[Records from a data source]
━━━━━━━━━━━━━━━━━━━━━━━━━━━━━━
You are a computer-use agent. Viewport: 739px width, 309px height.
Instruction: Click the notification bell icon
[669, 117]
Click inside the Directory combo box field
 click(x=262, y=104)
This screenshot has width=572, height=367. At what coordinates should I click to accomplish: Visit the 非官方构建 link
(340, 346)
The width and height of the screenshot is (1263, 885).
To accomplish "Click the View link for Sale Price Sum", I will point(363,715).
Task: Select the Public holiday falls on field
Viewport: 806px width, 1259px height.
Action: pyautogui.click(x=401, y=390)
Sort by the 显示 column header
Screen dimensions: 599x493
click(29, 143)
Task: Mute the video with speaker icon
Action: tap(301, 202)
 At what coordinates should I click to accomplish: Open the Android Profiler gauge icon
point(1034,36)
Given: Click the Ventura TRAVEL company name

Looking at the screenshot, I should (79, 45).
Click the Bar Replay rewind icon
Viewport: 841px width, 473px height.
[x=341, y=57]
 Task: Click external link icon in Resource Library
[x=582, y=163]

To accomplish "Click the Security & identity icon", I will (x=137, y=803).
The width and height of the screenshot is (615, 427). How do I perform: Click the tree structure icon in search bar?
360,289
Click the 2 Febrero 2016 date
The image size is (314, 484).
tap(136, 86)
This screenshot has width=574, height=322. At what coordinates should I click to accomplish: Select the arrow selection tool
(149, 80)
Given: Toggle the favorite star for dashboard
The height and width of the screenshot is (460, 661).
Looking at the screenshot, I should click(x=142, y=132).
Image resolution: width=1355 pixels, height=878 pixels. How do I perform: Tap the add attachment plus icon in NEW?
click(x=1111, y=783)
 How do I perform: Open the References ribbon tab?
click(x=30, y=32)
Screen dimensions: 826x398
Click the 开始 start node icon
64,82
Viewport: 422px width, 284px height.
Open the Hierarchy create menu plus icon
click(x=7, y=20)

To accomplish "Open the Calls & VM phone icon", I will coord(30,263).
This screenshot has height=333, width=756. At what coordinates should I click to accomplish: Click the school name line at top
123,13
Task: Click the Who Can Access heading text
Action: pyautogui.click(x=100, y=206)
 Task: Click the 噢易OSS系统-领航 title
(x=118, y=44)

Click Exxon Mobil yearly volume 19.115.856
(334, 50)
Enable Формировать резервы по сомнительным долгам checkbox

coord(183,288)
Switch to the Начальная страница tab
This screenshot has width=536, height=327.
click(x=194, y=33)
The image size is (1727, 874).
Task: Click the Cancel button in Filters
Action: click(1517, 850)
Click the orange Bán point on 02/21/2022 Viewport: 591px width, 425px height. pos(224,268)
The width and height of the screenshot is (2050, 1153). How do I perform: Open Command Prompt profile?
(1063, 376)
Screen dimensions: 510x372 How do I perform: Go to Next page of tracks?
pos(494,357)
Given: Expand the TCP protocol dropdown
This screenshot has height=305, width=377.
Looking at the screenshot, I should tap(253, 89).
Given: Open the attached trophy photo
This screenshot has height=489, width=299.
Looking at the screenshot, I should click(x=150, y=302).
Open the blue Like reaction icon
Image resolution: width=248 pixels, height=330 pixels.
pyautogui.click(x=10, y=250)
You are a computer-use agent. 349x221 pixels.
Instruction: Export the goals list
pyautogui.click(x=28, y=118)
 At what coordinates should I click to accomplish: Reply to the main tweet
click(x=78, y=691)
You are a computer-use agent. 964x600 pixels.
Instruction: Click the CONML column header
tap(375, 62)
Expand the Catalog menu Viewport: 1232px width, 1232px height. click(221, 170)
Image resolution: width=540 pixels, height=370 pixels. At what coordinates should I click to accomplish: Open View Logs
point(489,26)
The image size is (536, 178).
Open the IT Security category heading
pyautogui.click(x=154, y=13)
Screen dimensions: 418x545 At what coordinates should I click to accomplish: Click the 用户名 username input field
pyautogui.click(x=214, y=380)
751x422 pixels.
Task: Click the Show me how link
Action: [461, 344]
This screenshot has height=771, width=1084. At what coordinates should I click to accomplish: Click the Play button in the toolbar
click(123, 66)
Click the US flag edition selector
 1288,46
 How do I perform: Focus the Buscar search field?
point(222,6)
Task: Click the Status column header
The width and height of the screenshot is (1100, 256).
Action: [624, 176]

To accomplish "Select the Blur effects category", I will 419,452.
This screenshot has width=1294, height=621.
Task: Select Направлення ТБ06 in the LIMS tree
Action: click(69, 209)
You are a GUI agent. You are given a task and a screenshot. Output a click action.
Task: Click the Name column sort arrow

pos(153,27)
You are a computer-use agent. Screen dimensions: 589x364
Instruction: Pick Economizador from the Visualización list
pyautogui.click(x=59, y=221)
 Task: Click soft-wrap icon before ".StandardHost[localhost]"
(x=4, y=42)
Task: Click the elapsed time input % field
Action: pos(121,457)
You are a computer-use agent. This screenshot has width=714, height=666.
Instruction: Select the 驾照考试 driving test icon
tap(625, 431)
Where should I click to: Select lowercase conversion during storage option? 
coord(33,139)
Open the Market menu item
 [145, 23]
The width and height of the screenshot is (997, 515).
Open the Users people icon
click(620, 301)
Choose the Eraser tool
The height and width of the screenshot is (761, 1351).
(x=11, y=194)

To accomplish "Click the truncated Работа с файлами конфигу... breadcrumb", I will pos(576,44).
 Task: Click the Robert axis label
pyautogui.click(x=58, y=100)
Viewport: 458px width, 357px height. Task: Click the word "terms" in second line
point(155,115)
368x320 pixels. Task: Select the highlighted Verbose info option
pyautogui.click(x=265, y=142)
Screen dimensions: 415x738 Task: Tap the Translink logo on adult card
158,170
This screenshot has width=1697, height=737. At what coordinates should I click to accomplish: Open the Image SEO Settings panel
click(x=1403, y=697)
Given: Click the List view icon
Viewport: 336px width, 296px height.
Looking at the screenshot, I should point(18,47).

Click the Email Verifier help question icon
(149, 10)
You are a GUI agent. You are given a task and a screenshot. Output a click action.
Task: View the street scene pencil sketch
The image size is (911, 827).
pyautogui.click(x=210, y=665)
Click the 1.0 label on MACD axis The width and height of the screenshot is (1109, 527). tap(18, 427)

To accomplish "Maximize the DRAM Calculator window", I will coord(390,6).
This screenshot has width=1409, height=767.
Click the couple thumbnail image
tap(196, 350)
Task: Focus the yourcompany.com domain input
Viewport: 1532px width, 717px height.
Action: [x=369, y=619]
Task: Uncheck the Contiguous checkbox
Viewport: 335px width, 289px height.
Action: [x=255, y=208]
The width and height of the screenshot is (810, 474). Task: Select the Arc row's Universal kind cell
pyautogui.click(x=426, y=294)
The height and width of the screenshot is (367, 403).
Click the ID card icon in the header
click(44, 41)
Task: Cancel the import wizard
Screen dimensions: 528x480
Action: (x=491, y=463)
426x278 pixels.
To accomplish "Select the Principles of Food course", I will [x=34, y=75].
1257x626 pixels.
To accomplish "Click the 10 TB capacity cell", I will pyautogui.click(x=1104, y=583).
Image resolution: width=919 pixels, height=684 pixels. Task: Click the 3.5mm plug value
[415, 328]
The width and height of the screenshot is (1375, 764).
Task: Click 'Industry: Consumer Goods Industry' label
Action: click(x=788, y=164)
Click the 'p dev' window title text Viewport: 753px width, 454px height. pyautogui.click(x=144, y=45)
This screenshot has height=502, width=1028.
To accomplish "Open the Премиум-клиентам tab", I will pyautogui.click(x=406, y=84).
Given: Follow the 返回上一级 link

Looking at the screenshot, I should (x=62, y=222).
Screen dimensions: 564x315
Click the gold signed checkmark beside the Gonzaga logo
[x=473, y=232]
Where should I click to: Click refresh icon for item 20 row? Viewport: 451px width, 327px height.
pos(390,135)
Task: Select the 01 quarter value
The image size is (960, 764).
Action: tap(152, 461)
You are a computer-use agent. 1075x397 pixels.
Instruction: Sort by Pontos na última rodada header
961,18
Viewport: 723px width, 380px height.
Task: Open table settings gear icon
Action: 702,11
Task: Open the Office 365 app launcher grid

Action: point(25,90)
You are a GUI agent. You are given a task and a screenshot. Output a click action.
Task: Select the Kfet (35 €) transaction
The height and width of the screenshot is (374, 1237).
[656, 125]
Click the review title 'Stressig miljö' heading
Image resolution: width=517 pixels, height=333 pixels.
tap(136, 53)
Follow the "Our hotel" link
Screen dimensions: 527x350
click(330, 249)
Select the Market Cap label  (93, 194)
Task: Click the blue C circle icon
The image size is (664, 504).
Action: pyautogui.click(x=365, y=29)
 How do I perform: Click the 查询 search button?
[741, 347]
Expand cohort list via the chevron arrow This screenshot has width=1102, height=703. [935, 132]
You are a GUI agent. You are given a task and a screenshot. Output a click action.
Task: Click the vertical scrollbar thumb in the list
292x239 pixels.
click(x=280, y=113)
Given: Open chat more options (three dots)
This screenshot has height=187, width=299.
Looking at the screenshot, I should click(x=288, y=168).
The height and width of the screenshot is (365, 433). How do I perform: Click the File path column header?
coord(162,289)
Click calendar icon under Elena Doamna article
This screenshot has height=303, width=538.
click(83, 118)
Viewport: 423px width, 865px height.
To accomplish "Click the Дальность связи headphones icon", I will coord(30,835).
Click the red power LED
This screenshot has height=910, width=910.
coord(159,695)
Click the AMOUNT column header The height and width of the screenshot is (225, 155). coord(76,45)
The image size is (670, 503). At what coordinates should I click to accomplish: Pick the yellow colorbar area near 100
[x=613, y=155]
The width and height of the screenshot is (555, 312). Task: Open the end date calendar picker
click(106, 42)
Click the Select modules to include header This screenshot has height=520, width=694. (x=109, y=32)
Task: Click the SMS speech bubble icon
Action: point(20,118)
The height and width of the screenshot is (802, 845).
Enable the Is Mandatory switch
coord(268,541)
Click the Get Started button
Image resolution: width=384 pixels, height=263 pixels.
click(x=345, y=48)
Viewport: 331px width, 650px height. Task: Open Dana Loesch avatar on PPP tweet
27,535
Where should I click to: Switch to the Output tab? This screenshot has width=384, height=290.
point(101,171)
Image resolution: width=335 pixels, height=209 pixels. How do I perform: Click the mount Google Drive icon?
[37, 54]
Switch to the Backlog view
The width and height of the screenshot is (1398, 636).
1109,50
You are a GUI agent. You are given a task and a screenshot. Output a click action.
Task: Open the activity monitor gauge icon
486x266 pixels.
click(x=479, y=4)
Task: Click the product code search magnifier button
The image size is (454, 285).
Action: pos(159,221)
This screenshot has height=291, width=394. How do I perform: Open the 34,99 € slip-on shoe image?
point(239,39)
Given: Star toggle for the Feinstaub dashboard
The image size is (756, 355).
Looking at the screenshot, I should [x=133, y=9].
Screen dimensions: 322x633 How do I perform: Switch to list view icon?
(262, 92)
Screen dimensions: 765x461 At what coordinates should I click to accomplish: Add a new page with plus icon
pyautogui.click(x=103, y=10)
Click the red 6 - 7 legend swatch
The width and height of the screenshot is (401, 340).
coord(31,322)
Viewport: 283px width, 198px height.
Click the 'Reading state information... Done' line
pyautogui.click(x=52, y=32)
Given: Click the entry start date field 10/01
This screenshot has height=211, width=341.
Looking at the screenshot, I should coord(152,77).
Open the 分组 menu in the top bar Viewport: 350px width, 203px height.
━━━━━━━━━━━━━━━━━━━━━━━━━━━━━━
Please give again the lines above between the line holding "This screenshot has width=1409, height=767." and the line holding "Task: Click the blue C circle icon", inclusive, exactly as they are and with nothing added.

This screenshot has width=1409, height=767.
Click the couple thumbnail image
tap(196, 350)
Task: Focus the yourcompany.com domain input
Viewport: 1532px width, 717px height.
Action: [x=369, y=619]
Task: Uncheck the Contiguous checkbox
Viewport: 335px width, 289px height.
Action: [x=255, y=208]
The width and height of the screenshot is (810, 474). Task: Select the Arc row's Universal kind cell
pyautogui.click(x=426, y=294)
The height and width of the screenshot is (367, 403).
Click the ID card icon in the header
click(44, 41)
Task: Cancel the import wizard
Screen dimensions: 528x480
Action: (x=491, y=463)
426x278 pixels.
To accomplish "Select the Principles of Food course", I will [x=34, y=75].
1257x626 pixels.
To accomplish "Click the 10 TB capacity cell", I will pyautogui.click(x=1104, y=583).
Image resolution: width=919 pixels, height=684 pixels. Task: Click the 3.5mm plug value
[415, 328]
The width and height of the screenshot is (1375, 764).
Task: Click 'Industry: Consumer Goods Industry' label
Action: click(x=788, y=164)
Click the 'p dev' window title text Viewport: 753px width, 454px height. pyautogui.click(x=144, y=45)
This screenshot has height=502, width=1028.
To accomplish "Open the Премиум-клиентам tab", I will pyautogui.click(x=406, y=84).
Given: Follow the 返回上一级 link

Looking at the screenshot, I should (x=62, y=222).
Screen dimensions: 564x315
Click the gold signed checkmark beside the Gonzaga logo
[x=473, y=232]
Where should I click to: Click refresh icon for item 20 row? Viewport: 451px width, 327px height.
pos(390,135)
Task: Select the 01 quarter value
The image size is (960, 764).
Action: tap(152, 461)
You are a computer-use agent. 1075x397 pixels.
Instruction: Sort by Pontos na última rodada header
961,18
Viewport: 723px width, 380px height.
Task: Open table settings gear icon
Action: 702,11
Task: Open the Office 365 app launcher grid

Action: point(25,90)
You are a GUI agent. You are given a task and a screenshot. Output a click action.
Task: Select the Kfet (35 €) transaction
The height and width of the screenshot is (374, 1237).
[656, 125]
Click the review title 'Stressig miljö' heading
Image resolution: width=517 pixels, height=333 pixels.
tap(136, 53)
Follow the "Our hotel" link
Screen dimensions: 527x350
click(330, 249)
Select the Market Cap label  (93, 194)
Task: Click the blue C circle icon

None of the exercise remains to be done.